Dataset entries
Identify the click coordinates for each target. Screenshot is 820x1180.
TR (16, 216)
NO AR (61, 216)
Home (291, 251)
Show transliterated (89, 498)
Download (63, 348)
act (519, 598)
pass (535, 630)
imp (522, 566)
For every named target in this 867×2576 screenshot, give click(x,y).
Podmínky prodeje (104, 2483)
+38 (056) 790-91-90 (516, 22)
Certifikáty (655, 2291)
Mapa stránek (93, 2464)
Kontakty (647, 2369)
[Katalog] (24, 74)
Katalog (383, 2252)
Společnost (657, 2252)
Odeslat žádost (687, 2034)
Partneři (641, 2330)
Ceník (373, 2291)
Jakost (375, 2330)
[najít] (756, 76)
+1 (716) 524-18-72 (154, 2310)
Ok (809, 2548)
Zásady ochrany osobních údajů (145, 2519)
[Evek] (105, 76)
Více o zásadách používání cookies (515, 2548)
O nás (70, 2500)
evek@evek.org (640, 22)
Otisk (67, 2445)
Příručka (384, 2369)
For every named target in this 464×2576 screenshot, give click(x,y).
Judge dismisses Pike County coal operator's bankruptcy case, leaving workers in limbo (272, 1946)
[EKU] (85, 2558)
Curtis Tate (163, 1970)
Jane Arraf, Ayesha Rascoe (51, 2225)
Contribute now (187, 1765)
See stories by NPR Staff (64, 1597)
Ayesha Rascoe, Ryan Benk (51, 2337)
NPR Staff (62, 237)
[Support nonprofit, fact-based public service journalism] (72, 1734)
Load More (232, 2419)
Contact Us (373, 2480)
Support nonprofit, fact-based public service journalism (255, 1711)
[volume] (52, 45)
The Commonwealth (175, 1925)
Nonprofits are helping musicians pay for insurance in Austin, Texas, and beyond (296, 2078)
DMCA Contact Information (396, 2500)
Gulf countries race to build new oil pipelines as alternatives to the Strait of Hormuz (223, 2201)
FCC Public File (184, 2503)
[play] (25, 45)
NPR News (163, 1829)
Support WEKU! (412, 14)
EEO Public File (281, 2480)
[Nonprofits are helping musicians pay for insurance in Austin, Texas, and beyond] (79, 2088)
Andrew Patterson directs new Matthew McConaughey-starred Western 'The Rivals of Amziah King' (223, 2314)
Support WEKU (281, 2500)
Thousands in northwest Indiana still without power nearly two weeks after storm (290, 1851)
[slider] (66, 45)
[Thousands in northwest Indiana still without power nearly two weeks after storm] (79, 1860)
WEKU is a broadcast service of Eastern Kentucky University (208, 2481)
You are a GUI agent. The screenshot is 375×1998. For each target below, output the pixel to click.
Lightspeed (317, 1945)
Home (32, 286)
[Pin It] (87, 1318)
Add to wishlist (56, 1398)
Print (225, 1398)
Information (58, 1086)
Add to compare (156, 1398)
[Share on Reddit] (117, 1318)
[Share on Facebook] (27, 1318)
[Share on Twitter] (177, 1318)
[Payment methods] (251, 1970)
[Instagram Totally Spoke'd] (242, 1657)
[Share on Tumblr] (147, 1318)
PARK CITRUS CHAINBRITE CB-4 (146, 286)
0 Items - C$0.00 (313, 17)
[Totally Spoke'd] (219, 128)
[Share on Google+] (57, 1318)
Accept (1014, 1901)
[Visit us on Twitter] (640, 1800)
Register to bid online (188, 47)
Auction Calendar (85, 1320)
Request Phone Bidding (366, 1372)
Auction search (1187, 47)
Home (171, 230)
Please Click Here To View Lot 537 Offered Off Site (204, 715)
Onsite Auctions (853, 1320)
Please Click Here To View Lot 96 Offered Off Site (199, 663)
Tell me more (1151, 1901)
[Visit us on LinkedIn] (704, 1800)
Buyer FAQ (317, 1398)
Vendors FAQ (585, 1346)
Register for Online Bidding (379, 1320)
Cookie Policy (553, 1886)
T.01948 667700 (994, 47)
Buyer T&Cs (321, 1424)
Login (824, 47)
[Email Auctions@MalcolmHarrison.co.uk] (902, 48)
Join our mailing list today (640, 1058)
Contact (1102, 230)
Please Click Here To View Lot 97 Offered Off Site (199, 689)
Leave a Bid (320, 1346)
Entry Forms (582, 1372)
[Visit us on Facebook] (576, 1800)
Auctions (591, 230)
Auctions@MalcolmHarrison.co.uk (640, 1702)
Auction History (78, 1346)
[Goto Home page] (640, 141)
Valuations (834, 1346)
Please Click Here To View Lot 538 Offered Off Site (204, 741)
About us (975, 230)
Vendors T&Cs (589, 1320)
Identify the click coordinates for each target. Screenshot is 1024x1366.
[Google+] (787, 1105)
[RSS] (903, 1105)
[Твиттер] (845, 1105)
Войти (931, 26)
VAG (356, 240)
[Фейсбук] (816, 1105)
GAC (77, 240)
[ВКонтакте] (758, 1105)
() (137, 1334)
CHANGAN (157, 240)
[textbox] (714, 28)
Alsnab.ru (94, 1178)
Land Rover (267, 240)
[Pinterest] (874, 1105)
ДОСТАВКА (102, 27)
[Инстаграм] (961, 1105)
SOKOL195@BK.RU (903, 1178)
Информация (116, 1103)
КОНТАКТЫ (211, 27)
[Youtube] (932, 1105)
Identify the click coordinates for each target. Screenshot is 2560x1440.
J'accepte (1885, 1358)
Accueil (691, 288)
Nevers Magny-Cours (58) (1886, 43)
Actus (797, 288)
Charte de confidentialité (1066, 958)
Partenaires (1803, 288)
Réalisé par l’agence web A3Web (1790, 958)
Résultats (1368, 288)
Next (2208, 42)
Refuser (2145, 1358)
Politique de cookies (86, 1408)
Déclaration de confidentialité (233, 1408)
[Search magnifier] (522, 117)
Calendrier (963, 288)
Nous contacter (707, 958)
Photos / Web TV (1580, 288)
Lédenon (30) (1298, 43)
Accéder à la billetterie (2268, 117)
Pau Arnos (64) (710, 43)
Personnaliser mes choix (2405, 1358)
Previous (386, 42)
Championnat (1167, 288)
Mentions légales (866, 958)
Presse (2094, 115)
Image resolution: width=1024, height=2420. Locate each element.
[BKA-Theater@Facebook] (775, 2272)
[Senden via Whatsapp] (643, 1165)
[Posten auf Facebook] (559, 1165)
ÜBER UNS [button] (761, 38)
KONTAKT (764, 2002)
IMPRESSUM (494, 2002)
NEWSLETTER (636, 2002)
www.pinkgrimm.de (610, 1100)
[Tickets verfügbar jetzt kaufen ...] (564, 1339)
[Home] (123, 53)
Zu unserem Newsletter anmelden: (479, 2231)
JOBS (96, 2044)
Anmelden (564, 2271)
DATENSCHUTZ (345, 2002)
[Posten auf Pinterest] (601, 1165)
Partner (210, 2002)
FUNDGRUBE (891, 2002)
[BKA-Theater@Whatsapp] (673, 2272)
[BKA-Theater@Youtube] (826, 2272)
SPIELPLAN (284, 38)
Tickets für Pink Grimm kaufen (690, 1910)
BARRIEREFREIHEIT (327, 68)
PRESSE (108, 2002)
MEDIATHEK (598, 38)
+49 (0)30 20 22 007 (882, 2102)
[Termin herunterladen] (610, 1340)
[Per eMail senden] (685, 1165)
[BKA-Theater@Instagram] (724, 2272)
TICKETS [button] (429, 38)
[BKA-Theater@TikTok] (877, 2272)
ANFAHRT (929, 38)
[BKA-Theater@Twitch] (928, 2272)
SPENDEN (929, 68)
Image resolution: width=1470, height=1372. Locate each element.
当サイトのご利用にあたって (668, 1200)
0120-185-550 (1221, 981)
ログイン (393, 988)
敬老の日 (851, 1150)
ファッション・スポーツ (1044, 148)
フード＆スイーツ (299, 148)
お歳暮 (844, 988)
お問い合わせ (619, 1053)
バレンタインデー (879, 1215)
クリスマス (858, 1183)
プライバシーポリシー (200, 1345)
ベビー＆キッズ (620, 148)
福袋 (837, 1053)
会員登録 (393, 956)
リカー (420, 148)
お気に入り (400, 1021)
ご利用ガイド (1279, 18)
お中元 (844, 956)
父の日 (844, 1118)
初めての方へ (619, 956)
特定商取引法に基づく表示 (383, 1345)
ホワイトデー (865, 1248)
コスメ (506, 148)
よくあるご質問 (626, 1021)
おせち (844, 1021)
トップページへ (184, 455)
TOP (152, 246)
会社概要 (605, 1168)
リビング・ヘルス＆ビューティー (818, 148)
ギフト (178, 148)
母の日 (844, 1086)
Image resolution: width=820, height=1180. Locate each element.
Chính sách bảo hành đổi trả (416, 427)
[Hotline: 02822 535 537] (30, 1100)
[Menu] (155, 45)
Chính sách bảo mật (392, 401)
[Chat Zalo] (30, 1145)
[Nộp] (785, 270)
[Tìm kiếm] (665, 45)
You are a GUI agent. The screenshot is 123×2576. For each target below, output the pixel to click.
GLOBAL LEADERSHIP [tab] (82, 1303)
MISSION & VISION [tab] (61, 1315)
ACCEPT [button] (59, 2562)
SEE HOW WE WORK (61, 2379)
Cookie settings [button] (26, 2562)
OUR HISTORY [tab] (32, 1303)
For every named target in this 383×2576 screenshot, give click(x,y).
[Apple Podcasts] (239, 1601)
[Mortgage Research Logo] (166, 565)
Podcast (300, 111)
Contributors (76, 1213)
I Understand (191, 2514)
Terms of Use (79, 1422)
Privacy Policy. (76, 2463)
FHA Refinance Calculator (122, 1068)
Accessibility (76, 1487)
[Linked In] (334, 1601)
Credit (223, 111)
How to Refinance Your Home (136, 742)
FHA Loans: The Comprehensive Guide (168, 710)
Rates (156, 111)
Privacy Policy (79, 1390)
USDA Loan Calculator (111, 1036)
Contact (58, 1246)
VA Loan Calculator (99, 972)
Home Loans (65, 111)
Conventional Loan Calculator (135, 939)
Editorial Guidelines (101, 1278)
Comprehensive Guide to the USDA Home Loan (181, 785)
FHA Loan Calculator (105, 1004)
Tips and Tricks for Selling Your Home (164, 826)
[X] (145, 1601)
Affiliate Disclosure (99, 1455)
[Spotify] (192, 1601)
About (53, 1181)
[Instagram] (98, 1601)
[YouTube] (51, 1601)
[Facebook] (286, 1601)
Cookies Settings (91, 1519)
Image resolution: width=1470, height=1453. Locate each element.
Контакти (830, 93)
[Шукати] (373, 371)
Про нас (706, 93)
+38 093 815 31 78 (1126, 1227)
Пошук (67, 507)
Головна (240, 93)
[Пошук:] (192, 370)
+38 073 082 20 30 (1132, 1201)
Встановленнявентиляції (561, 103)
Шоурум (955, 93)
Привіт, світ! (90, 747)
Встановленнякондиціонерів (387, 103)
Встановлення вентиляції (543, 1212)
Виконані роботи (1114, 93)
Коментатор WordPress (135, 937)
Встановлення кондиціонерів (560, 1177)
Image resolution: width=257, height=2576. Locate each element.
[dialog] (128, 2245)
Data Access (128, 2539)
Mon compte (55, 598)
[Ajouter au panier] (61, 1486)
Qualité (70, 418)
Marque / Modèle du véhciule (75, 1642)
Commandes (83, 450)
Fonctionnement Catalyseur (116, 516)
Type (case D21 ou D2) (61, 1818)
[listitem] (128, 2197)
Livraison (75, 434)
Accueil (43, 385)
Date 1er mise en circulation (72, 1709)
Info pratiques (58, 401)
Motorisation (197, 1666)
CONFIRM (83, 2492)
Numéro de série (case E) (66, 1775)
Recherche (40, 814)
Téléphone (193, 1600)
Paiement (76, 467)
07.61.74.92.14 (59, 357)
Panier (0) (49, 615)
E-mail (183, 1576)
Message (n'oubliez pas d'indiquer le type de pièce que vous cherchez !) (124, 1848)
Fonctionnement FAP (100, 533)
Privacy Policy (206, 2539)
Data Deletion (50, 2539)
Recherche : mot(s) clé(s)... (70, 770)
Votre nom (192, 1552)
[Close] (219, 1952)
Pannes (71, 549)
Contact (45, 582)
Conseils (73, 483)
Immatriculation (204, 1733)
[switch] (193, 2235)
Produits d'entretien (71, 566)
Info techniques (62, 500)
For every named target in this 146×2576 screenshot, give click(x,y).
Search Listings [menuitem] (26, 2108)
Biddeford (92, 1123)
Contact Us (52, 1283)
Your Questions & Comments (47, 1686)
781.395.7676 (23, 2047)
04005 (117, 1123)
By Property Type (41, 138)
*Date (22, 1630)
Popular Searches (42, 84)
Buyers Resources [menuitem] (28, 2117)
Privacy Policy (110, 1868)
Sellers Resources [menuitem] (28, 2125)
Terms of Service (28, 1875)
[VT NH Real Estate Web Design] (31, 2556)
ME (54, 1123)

* What needs to be done
Above are the records; from them, give again exactly the lines from the one containing "IMPRESSUM (494, 2002)" to the one containing "プライバシーポリシー (200, 1345)", both lines included, and nothing more.

* Answer area
IMPRESSUM (494, 2002)
NEWSLETTER (636, 2002)
www.pinkgrimm.de (610, 1100)
[Tickets verfügbar jetzt kaufen ...] (564, 1339)
[Home] (123, 53)
Zu unserem Newsletter anmelden: (479, 2231)
JOBS (96, 2044)
Anmelden (564, 2271)
DATENSCHUTZ (345, 2002)
[Posten auf Pinterest] (601, 1165)
Partner (210, 2002)
FUNDGRUBE (891, 2002)
[BKA-Theater@Whatsapp] (673, 2272)
[BKA-Theater@Youtube] (826, 2272)
SPIELPLAN (284, 38)
Tickets für Pink Grimm kaufen (690, 1910)
BARRIEREFREIHEIT (327, 68)
PRESSE (108, 2002)
MEDIATHEK (598, 38)
+49 (0)30 20 22 007 (882, 2102)
[Termin herunterladen] (610, 1340)
[Per eMail senden] (685, 1165)
[BKA-Theater@Instagram] (724, 2272)
TICKETS [button] (429, 38)
[BKA-Theater@TikTok] (877, 2272)
ANFAHRT (929, 38)
[BKA-Theater@Twitch] (928, 2272)
SPENDEN (929, 68)
Image resolution: width=1470, height=1372. Locate each element.
当サイトのご利用にあたって (668, 1200)
0120-185-550 (1221, 981)
ログイン (393, 988)
敬老の日 (851, 1150)
ファッション・スポーツ (1044, 148)
フード＆スイーツ (299, 148)
お歳暮 (844, 988)
お問い合わせ (619, 1053)
バレンタインデー (879, 1215)
クリスマス (858, 1183)
プライバシーポリシー (200, 1345)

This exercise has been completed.